What this task involves: A faithful copy of the whole listing is required.
☆ ☆ ☆ ☆ ☆ ☆ ☆
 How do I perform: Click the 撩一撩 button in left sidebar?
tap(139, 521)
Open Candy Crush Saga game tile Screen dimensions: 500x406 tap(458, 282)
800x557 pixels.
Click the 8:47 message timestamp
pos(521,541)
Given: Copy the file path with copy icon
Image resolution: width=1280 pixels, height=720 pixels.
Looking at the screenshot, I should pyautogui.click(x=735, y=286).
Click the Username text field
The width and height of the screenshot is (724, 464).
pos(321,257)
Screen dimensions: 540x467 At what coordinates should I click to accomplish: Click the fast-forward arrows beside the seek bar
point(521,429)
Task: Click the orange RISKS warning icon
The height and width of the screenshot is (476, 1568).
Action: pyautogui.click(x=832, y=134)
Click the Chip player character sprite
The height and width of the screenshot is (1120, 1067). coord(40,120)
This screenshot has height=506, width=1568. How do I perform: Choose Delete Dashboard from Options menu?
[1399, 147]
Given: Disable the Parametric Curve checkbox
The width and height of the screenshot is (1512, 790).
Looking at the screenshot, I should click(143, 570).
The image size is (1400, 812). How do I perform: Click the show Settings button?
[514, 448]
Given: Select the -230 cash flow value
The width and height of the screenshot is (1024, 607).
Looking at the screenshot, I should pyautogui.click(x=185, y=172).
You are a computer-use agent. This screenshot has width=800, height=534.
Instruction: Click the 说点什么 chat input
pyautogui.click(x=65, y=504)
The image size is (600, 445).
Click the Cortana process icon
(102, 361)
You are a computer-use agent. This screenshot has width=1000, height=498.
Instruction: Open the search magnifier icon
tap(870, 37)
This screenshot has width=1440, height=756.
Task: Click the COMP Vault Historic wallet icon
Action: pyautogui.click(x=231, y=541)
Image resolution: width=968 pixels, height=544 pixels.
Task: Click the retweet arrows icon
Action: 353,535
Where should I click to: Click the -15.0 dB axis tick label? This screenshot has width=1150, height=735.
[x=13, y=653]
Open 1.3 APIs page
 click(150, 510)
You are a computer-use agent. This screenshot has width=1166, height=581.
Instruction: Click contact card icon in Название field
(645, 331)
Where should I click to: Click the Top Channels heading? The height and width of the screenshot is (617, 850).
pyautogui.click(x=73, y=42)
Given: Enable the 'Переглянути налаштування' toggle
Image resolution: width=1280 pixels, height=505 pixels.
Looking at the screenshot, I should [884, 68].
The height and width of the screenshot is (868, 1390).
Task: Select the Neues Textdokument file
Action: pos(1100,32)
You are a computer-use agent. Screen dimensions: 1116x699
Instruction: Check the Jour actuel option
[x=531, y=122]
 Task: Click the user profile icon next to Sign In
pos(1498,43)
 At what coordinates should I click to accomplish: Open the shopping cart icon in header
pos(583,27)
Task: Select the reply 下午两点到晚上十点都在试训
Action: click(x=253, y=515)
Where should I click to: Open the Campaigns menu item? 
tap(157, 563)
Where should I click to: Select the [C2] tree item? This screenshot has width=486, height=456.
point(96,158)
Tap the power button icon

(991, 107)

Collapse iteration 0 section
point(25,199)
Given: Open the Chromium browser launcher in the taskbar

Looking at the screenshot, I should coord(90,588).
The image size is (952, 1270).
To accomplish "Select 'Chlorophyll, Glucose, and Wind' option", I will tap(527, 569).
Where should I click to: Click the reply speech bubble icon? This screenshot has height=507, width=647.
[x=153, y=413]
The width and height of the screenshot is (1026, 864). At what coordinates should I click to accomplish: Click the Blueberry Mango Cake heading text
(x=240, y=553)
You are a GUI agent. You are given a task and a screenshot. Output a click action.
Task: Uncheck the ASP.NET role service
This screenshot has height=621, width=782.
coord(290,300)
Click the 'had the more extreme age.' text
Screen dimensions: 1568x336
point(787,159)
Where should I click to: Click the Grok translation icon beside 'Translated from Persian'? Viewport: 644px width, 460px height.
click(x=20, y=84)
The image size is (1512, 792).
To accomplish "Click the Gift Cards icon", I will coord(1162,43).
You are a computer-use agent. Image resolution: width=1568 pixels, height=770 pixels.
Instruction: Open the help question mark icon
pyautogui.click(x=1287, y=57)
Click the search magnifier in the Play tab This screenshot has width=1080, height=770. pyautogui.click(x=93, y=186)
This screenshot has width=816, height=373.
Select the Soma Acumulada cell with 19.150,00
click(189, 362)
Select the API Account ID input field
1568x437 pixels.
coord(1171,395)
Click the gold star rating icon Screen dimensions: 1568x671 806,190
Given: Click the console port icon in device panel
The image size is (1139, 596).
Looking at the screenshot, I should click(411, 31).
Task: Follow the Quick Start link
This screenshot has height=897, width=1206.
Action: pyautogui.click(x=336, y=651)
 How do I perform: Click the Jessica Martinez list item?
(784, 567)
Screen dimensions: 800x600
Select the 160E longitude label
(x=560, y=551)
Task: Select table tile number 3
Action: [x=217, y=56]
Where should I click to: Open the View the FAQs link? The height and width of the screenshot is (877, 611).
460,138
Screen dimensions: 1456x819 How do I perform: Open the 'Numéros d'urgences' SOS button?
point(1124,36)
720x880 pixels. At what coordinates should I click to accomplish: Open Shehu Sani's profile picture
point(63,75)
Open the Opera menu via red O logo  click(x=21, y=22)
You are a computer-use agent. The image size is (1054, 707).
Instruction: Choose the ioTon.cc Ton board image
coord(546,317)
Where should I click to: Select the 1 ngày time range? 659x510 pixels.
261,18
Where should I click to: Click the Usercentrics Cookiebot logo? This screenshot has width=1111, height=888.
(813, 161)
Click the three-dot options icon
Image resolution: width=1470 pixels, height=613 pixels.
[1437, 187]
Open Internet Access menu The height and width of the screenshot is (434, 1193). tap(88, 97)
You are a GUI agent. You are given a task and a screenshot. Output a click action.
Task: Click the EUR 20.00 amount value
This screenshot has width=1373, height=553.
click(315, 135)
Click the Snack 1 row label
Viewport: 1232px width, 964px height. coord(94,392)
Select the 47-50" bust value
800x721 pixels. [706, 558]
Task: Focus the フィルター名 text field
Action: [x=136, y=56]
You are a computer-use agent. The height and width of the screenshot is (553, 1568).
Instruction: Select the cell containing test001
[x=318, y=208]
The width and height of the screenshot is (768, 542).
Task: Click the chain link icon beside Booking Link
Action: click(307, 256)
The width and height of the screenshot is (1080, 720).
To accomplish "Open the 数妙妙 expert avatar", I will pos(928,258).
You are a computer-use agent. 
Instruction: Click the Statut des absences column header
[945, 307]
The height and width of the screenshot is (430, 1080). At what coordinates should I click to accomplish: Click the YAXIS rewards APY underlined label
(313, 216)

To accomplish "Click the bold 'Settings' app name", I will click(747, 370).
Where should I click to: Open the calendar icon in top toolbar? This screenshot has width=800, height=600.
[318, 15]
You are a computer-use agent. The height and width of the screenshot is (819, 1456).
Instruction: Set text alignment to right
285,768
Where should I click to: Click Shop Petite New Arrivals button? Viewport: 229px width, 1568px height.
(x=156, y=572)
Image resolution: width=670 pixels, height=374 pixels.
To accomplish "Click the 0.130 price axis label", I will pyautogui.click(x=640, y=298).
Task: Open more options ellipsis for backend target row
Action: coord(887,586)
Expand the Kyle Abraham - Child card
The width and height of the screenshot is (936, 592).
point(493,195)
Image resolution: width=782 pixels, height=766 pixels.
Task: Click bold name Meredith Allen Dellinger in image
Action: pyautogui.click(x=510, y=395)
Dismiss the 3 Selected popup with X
☆ ☆ ☆ ☆ ☆ ☆ ☆
Your solution:
 How do I perform: Click the 撩一撩 button in left sidebar?
tap(139, 521)
Open Candy Crush Saga game tile Screen dimensions: 500x406 tap(458, 282)
800x557 pixels.
Click the 8:47 message timestamp
pos(521,541)
Given: Copy the file path with copy icon
Image resolution: width=1280 pixels, height=720 pixels.
Looking at the screenshot, I should pyautogui.click(x=735, y=286).
Click the Username text field
The width and height of the screenshot is (724, 464).
pos(321,257)
Screen dimensions: 540x467 At what coordinates should I click to accomplish: Click the fast-forward arrows beside the seek bar
point(521,429)
Task: Click the orange RISKS warning icon
The height and width of the screenshot is (476, 1568).
Action: pyautogui.click(x=832, y=134)
Click the Chip player character sprite
The height and width of the screenshot is (1120, 1067). coord(40,120)
This screenshot has height=506, width=1568. How do I perform: Choose Delete Dashboard from Options menu?
[1399, 147]
Given: Disable the Parametric Curve checkbox
The width and height of the screenshot is (1512, 790).
Looking at the screenshot, I should click(143, 570).
The image size is (1400, 812). How do I perform: Click the show Settings button?
[514, 448]
Given: Select the -230 cash flow value
The width and height of the screenshot is (1024, 607).
Looking at the screenshot, I should pyautogui.click(x=185, y=172).
You are a computer-use agent. This screenshot has width=800, height=534.
Instruction: Click the 说点什么 chat input
pyautogui.click(x=65, y=504)
The image size is (600, 445).
Click the Cortana process icon
(102, 361)
You are a computer-use agent. This screenshot has width=1000, height=498.
Instruction: Open the search magnifier icon
tap(870, 37)
This screenshot has width=1440, height=756.
Task: Click the COMP Vault Historic wallet icon
Action: pyautogui.click(x=231, y=541)
Image resolution: width=968 pixels, height=544 pixels.
Task: Click the retweet arrows icon
Action: 353,535
Where should I click to: Click the -15.0 dB axis tick label? This screenshot has width=1150, height=735.
[x=13, y=653]
Open 1.3 APIs page
 click(150, 510)
You are a computer-use agent. This screenshot has width=1166, height=581.
Instruction: Click contact card icon in Название field
(645, 331)
Where should I click to: Click the Top Channels heading? The height and width of the screenshot is (617, 850).
pyautogui.click(x=73, y=42)
Given: Enable the 'Переглянути налаштування' toggle
Image resolution: width=1280 pixels, height=505 pixels.
Looking at the screenshot, I should [884, 68].
The height and width of the screenshot is (868, 1390).
Task: Select the Neues Textdokument file
Action: pos(1100,32)
You are a computer-use agent. Screen dimensions: 1116x699
Instruction: Check the Jour actuel option
[x=531, y=122]
 Task: Click the user profile icon next to Sign In
pos(1498,43)
 At what coordinates should I click to accomplish: Open the shopping cart icon in header
pos(583,27)
Task: Select the reply 下午两点到晚上十点都在试训
Action: click(x=253, y=515)
Where should I click to: Open the Campaigns menu item? 
tap(157, 563)
Where should I click to: Select the [C2] tree item? This screenshot has width=486, height=456.
point(96,158)
Tap the power button icon

(991, 107)

Collapse iteration 0 section
point(25,199)
Given: Open the Chromium browser launcher in the taskbar

Looking at the screenshot, I should coord(90,588).
The image size is (952, 1270).
To accomplish "Select 'Chlorophyll, Glucose, and Wind' option", I will tap(527, 569).
Where should I click to: Click the reply speech bubble icon? This screenshot has height=507, width=647.
[x=153, y=413]
The width and height of the screenshot is (1026, 864). At what coordinates should I click to accomplish: Click the Blueberry Mango Cake heading text
(x=240, y=553)
You are a GUI agent. You are given a task and a screenshot. Output a click action.
Task: Uncheck the ASP.NET role service
This screenshot has height=621, width=782.
coord(290,300)
Click the 'had the more extreme age.' text
Screen dimensions: 1568x336
point(787,159)
Where should I click to: Click the Grok translation icon beside 'Translated from Persian'? Viewport: 644px width, 460px height.
click(x=20, y=84)
The image size is (1512, 792).
To accomplish "Click the Gift Cards icon", I will coord(1162,43).
You are a computer-use agent. Image resolution: width=1568 pixels, height=770 pixels.
Instruction: Open the help question mark icon
pyautogui.click(x=1287, y=57)
Click the search magnifier in the Play tab This screenshot has width=1080, height=770. pyautogui.click(x=93, y=186)
This screenshot has width=816, height=373.
Select the Soma Acumulada cell with 19.150,00
click(189, 362)
Select the API Account ID input field
1568x437 pixels.
coord(1171,395)
Click the gold star rating icon Screen dimensions: 1568x671 806,190
Given: Click the console port icon in device panel
The image size is (1139, 596).
Looking at the screenshot, I should click(411, 31).
Task: Follow the Quick Start link
This screenshot has height=897, width=1206.
Action: pyautogui.click(x=336, y=651)
 How do I perform: Click the Jessica Martinez list item?
(784, 567)
Screen dimensions: 800x600
Select the 160E longitude label
(x=560, y=551)
Task: Select table tile number 3
Action: [x=217, y=56]
Where should I click to: Open the View the FAQs link? The height and width of the screenshot is (877, 611).
460,138
Screen dimensions: 1456x819 How do I perform: Open the 'Numéros d'urgences' SOS button?
point(1124,36)
720x880 pixels. At what coordinates should I click to accomplish: Open Shehu Sani's profile picture
point(63,75)
Open the Opera menu via red O logo  click(x=21, y=22)
You are a computer-use agent. The image size is (1054, 707).
Instruction: Choose the ioTon.cc Ton board image
coord(546,317)
Where should I click to: Select the 1 ngày time range? 659x510 pixels.
261,18
Where should I click to: Click the Usercentrics Cookiebot logo? This screenshot has width=1111, height=888.
(813, 161)
Click the three-dot options icon
Image resolution: width=1470 pixels, height=613 pixels.
[1437, 187]
Open Internet Access menu The height and width of the screenshot is (434, 1193). tap(88, 97)
You are a GUI agent. You are given a task and a screenshot. Output a click action.
Task: Click the EUR 20.00 amount value
This screenshot has width=1373, height=553.
click(315, 135)
Click the Snack 1 row label
Viewport: 1232px width, 964px height. coord(94,392)
Select the 47-50" bust value
800x721 pixels. [706, 558]
Task: Focus the フィルター名 text field
Action: [x=136, y=56]
You are a computer-use agent. The height and width of the screenshot is (553, 1568).
Instruction: Select the cell containing test001
[x=318, y=208]
The width and height of the screenshot is (768, 542).
Task: Click the chain link icon beside Booking Link
Action: click(307, 256)
The width and height of the screenshot is (1080, 720).
To accomplish "Open the 数妙妙 expert avatar", I will pos(928,258).
You are a computer-use agent. 
Instruction: Click the Statut des absences column header
[945, 307]
The height and width of the screenshot is (430, 1080). At what coordinates should I click to accomplish: Click the YAXIS rewards APY underlined label
(313, 216)

To accomplish "Click the bold 'Settings' app name", I will click(747, 370).
Where should I click to: Open the calendar icon in top toolbar? This screenshot has width=800, height=600.
[318, 15]
You are a computer-use agent. The height and width of the screenshot is (819, 1456).
Instruction: Set text alignment to right
285,768
Where should I click to: Click Shop Petite New Arrivals button? Viewport: 229px width, 1568px height.
(x=156, y=572)
Image resolution: width=670 pixels, height=374 pixels.
To accomplish "Click the 0.130 price axis label", I will pyautogui.click(x=640, y=298).
Task: Open more options ellipsis for backend target row
Action: coord(887,586)
Expand the Kyle Abraham - Child card
The width and height of the screenshot is (936, 592).
point(493,195)
Image resolution: width=782 pixels, height=766 pixels.
Task: Click bold name Meredith Allen Dellinger in image
Action: pyautogui.click(x=510, y=395)
Dismiss the 3 Selected popup with X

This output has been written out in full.